Friday, April 16, 2010

Smile, You're On Lower Merion School District Camera!

These guys?  Scumbags.
The Lower Merion School District today acknowledged that investigators reviewing its controversial laptop tracking program have recovered "a substantial number of webcam photos" and that they expect to soon start notifying parents whose children were photographed.

Responding to a motion filed Thursday as part of a lawsuit brought by the family of a Harriton High School sophomore, School Board President David Ebby said the district's lawyers have proposed enlisting Chief U.S. Magistrate Judge Thomas Rueter to supervise a system by which parents are to be notified and allowed to view the photos.

"We hope to start that process shortly," Ebby said in a statement addressed to parents and guardians and posted on the district's website. "During that process the privacy of all students will be strongly protected."
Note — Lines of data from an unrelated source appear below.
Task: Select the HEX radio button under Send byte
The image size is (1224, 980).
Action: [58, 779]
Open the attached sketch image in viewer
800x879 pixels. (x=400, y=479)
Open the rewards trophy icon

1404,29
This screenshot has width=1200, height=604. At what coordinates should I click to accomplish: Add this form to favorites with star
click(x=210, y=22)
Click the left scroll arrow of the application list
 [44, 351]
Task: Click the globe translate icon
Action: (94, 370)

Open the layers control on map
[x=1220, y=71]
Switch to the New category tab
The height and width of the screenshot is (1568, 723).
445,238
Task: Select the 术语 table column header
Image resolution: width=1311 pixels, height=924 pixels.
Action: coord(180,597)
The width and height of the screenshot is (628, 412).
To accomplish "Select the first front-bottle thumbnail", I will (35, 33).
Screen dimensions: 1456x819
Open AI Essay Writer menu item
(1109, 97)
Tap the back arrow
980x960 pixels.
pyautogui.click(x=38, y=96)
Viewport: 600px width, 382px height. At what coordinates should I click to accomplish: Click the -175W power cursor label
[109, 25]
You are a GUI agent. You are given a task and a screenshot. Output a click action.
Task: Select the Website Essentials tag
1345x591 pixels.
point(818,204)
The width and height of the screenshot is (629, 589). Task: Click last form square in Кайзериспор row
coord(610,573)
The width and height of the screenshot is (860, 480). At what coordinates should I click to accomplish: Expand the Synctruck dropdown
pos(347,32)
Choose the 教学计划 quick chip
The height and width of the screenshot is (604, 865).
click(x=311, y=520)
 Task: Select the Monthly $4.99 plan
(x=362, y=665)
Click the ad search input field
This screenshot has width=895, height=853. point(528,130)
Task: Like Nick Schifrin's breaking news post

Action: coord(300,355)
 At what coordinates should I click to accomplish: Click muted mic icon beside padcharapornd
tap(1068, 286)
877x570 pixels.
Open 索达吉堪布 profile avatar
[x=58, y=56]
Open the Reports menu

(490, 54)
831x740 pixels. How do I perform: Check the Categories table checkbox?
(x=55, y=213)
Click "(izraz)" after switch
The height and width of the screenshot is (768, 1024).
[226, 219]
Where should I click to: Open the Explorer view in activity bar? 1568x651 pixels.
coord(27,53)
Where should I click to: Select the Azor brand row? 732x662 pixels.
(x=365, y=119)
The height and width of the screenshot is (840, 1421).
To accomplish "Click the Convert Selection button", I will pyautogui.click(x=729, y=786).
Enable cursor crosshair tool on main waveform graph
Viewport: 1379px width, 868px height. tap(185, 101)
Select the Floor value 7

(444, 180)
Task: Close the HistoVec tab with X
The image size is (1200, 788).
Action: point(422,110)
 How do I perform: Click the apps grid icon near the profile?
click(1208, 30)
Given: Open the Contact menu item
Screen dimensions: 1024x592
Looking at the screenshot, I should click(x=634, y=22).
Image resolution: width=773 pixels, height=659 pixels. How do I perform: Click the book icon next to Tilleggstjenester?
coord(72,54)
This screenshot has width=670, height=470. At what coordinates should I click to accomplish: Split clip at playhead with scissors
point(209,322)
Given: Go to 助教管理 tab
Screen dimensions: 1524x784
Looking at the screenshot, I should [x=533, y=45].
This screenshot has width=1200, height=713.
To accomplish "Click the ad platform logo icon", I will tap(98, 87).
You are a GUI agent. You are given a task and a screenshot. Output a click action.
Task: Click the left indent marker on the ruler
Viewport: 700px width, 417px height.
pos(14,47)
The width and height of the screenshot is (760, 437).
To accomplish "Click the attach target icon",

Ebby's comments came a day after a lawyer for Harriton sophomore Blake Robbins filed a motion in federal court asserting that the system had secretly captured "thousands of images of webcam pictures and screen shots," including photos of students, the Web sites they visited and excerpts of their online chats.

School officials have thus far declined to say how many students were photographed by the system, which was instituted in September 2008 to locate missing or stolen laptops. The district has commissioned an internal investigation and promises to release its results within a few weeks.
Internal investigation?  That's hysterical.  I can understand "Nothing you do on a school laptop should ever be considered private" but apparently the webcam software on the laptops was used to regularly photograph people without their knowledge or consent even if they weren't using the laptop at the time.

That's criminally out of bounds.  Who in their right mind thought doing this with the webcam software would ever be considered a good idea?  How many other schools...or even workplaces...are instituting the same technology on laptops?  Are they abusing it as well?

That's pretty creepy.  It also points out if anyone believes privacy still exists in America in 2010, you're sadly mistaken.

1 comment:

  1. Yanno, I know "Nothing on a school laptop should be considered private", although it really reminds me of the stigmatization of teenage sexuality, which really IS all sorts of bullshit. (Seriously, people, the solution to teenagers experimenting with their sexuality is to help them do it safely, not freak out about the Slutocalypse).

    But really, this sounds like an indictment waiting to happen. With terms such as "sexual assault" and "possession of child pornography" being involved.